◆ DOCUMENT SECTION ◆
-*-
Phase 2 — cascading commit rewrite + re-sign (commit layer)

Extend (or wrap, TBD during implementation — see open question below) migrate_commit_ids()'s existing topological two-pass structure with the missing re-sign step, modeled on the cascade-resign logic already proven correct in _make_canonical_dict():

  • A commit must be re-signed when: its own snapshot_id changed (via Phase 1's id_map), OR either parent's commit_id changed (transitively, via this pass's own in-progress id_map — same pattern _make_canonical_dict already uses for parents_changed).
  • Re-signing requires a SigningIdentity — this pass is not safely runnable without one (unlike Phase 1, which is pure recomputation).
  • Every non-re-signed, non-ID-changed commit must be byte-identical to its current unified-store representation — this pass must not touch commits outside the blast radius.

TDD for this phase:

  • RED: a fixture chain A -> B(bad snapshot) -> C -> D (A clean, B's declared snapshot_id wrong, C and D otherwise normal). Before the fix: recomputing B's commit_id with the corrected snapshot_id, then re-deriving C and D's commit_ids from B's new ID, does not happen — C and D still point at the old B. After the fix: id_map contains all of B, C, D mapped to new IDs; A is absent from the id_map (untouched).
  • RED: every commit in the id_map has a signature that verifies against its new commit_id with the signing identity's public key; the old signature (if checked against the new commit_id) must fail — proving re-signing actually happened, not just ID recomputation.
  • RED: a commit outside the blast radius (sibling branch, unrelated history) is provably byte-identical before and after.
  • GREEN: full fixture chain resolves correctly; running twice is idempotent (second run produces an empty id_map).

Phase 3 — ref / reflog integration

No new code — reuse _migrate_refs, _migrate_remote_refs, _migrate_reflogs exactly as they exist today, feeding them the combined id_map from Phases 1+2 (same transitive-closure merge pattern already implemented in migrate()'s own combination of its legacy id_map with Phase 7's id_map — copy that exact pattern, don't reinvent it).

TDD for this phase:

  • RED: a branch head pointing at a rewritten commit resolves to the new ID after the pass; a branch head pointing at an untouched commit is byte-identical.
  • RED: reflog entries mentioning a rewritten commit_id are rewritten; reflog entries mentioning an untouched commit_id are not.

Phase 4 — full dry-run against scratch copies

Only after Phases 1–3 are green against synthetic fixtures:

  • Copy ~/ecosystem/musehub to the confirmed scratch path (see invariant 2 — path needs confirming before this phase, not assumed).
  • Run the new tool in --dry-run mode (zero writes, per the existing convention this whole module already follows).
-*-
◆ EXERCISE A ◆
List every function name mentioned in the migration plan, giving each one once.
◆ EXERCISE B ◆
Reproduce the migration plan word for word from "No new code" to "commit is byte-identical.".

[Word and item position data]
-*-
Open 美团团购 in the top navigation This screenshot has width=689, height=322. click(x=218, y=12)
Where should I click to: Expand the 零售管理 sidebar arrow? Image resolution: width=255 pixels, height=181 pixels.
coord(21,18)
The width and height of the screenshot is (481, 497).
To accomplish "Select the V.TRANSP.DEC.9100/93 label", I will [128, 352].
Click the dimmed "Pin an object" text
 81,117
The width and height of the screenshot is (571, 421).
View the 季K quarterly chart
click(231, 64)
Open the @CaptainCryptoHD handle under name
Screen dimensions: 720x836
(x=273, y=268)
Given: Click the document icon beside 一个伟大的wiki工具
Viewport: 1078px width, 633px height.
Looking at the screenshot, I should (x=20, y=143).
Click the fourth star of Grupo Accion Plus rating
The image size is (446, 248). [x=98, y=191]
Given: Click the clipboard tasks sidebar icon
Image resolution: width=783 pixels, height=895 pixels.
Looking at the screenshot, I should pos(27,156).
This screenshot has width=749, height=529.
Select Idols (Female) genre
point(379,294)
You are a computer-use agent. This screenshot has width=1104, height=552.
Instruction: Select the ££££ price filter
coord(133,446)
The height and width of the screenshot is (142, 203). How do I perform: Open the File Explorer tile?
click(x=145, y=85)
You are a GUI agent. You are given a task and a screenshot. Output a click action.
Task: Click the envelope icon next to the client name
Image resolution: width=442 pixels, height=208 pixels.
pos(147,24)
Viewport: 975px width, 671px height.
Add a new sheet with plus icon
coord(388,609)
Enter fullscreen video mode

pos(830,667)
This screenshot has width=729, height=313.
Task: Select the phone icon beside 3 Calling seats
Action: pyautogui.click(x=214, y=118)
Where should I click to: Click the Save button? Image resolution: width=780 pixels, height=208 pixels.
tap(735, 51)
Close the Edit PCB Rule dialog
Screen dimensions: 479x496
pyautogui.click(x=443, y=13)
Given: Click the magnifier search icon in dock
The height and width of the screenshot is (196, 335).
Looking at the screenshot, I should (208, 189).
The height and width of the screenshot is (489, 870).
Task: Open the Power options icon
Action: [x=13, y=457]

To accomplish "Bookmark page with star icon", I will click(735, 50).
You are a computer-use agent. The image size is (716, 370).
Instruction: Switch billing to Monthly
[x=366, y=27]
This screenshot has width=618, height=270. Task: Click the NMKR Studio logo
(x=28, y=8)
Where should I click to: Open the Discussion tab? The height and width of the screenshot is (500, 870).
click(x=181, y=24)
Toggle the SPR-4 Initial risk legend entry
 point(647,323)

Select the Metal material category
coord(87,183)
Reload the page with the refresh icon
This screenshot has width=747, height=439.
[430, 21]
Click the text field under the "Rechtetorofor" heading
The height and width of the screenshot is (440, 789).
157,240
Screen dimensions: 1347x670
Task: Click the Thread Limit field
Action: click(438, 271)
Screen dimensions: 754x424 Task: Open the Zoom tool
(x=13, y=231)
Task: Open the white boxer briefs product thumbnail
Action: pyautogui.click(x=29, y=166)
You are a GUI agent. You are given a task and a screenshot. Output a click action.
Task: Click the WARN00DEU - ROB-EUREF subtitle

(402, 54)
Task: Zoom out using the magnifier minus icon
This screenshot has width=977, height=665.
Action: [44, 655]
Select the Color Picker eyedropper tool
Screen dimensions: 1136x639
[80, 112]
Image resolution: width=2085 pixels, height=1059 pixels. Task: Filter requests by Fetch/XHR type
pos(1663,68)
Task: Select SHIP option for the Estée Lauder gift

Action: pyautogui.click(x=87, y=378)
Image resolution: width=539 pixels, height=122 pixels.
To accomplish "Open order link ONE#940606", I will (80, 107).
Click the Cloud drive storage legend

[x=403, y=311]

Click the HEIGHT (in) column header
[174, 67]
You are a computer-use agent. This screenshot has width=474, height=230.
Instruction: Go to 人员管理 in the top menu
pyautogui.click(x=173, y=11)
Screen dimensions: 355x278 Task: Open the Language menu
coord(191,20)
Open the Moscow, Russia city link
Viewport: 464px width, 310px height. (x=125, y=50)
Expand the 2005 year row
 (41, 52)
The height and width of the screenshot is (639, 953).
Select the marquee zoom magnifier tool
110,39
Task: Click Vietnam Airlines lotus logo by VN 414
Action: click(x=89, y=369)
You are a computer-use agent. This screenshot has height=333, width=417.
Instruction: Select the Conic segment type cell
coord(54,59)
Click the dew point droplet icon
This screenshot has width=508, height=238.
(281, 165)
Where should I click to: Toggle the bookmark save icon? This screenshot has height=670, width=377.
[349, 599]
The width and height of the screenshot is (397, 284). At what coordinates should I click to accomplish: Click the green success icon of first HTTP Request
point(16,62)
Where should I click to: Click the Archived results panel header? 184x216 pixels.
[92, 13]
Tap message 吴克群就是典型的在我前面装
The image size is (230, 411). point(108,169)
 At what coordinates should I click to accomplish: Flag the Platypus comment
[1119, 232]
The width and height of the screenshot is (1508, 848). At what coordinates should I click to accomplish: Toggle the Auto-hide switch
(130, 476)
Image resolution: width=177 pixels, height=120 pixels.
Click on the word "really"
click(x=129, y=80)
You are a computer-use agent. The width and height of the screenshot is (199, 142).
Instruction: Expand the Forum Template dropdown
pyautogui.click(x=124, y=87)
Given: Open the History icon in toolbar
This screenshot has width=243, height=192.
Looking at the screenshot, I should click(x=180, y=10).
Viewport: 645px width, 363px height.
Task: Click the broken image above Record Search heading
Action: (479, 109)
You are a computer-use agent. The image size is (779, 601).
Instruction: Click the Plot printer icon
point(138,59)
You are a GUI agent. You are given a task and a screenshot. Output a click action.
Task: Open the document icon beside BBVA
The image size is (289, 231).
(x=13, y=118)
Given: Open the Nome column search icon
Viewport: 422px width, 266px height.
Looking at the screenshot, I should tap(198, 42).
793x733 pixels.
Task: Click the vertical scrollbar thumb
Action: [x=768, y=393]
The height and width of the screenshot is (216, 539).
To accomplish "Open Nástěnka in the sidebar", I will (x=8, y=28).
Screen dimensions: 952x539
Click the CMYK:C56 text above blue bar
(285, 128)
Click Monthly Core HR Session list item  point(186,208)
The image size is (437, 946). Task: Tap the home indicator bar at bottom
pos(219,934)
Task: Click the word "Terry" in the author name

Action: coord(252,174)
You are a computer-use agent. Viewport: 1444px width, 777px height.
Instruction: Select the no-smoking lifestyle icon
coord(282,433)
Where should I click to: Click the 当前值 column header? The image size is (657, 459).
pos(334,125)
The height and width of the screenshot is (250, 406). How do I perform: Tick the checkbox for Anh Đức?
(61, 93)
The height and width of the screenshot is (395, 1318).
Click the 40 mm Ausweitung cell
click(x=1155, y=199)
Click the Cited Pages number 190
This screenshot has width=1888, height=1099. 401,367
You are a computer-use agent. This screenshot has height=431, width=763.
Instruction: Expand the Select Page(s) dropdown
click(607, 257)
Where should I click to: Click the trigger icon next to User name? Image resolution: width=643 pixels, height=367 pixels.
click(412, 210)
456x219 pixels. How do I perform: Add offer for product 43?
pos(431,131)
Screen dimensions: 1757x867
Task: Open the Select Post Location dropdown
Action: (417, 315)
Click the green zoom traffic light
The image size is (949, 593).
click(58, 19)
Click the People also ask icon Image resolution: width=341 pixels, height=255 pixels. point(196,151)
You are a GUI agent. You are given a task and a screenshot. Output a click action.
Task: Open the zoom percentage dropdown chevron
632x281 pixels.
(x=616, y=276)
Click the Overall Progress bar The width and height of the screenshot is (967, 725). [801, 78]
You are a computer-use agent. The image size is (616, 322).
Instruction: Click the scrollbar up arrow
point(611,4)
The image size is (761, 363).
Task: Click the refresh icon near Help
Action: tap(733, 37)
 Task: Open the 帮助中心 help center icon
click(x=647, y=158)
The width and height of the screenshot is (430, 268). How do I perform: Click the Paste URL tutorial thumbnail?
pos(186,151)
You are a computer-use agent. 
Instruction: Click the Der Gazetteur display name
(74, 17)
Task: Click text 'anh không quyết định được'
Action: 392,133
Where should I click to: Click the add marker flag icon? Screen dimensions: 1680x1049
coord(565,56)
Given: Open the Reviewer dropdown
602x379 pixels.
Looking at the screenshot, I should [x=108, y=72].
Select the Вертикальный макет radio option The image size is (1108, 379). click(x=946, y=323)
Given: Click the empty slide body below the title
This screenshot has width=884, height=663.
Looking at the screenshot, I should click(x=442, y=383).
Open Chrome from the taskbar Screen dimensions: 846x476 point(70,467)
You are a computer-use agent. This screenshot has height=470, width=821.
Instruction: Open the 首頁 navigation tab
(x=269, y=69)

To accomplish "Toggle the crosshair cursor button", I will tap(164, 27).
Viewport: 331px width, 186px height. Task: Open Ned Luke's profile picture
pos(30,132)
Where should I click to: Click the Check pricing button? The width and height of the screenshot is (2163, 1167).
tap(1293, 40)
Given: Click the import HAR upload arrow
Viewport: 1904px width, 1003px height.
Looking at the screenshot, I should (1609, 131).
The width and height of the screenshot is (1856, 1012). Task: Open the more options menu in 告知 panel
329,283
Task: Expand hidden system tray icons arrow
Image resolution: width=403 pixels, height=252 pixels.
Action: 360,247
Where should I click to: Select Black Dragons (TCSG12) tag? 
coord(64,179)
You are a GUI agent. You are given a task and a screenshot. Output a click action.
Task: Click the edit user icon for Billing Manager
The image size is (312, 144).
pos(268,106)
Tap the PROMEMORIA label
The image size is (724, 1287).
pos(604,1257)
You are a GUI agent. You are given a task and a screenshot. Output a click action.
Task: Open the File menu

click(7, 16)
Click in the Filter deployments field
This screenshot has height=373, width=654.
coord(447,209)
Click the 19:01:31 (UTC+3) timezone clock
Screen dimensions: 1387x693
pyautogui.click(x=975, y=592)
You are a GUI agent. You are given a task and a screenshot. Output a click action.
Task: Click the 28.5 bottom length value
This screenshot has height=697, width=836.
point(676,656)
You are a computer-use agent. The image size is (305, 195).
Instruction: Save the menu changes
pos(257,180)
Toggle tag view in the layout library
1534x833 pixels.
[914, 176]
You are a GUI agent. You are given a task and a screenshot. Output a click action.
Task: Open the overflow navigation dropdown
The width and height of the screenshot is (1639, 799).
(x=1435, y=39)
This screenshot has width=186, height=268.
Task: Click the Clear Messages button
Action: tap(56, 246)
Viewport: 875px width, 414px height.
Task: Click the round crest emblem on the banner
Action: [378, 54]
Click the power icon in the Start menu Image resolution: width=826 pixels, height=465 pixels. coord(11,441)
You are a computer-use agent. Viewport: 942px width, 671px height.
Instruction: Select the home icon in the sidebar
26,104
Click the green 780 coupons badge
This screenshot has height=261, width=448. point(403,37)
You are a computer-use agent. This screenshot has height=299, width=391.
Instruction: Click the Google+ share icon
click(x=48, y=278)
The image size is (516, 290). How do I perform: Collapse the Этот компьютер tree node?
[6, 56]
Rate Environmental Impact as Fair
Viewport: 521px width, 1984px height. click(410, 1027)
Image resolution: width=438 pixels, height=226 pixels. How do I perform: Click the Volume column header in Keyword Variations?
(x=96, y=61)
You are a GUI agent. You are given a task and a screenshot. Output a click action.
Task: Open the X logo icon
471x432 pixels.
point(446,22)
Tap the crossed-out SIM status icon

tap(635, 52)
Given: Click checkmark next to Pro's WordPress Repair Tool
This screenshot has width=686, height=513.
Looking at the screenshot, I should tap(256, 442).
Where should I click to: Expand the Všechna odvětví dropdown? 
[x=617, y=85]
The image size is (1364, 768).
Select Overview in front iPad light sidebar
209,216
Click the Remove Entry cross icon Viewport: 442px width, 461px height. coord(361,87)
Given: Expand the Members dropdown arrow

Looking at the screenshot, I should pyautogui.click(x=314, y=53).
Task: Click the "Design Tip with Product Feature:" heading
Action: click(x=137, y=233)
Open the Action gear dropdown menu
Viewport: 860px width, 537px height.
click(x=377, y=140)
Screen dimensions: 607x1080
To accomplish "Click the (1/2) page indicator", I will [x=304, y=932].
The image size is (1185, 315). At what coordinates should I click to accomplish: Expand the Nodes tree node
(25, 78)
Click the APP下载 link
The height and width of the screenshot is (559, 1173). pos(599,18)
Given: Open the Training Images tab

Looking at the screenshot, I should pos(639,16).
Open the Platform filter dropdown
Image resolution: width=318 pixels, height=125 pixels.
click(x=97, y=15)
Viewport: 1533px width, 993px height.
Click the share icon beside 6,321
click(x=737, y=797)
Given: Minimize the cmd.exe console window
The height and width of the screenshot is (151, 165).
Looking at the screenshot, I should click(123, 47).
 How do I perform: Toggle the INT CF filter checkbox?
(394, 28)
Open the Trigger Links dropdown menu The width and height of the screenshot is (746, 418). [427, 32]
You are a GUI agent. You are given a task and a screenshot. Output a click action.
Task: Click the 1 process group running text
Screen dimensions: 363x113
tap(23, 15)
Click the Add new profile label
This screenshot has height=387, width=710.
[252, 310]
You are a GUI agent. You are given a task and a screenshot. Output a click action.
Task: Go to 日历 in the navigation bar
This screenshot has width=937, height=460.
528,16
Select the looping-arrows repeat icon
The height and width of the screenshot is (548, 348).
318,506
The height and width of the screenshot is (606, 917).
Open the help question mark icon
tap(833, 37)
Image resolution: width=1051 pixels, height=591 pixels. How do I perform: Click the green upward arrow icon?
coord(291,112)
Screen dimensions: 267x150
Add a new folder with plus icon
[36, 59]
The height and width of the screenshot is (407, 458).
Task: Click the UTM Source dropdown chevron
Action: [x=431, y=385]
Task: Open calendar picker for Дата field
-*-
◆ FULL ANSWER A ◆
migrate_commit_ids()
_make_canonical_dict()
_migrate_refs
_migrate_remote_refs
_migrate_reflogs
migrate()

◆ FULL ANSWER B ◆
No new code — reuse _migrate_refs, _migrate_remote_refs, _migrate_reflogs exactly as they exist today, feeding them the combined id_map from Phases 1+2 (same transitive-closure merge pattern already implemented in migrate()'s own combination of its legacy id_map with Phase 7's id_map — copy that exact pattern, don't reinvent it).

TDD for this phase:

  • RED: a branch head pointing at a rewritten commit resolves to the new ID after the pass; a branch head pointing at an untouched commit is byte-identical.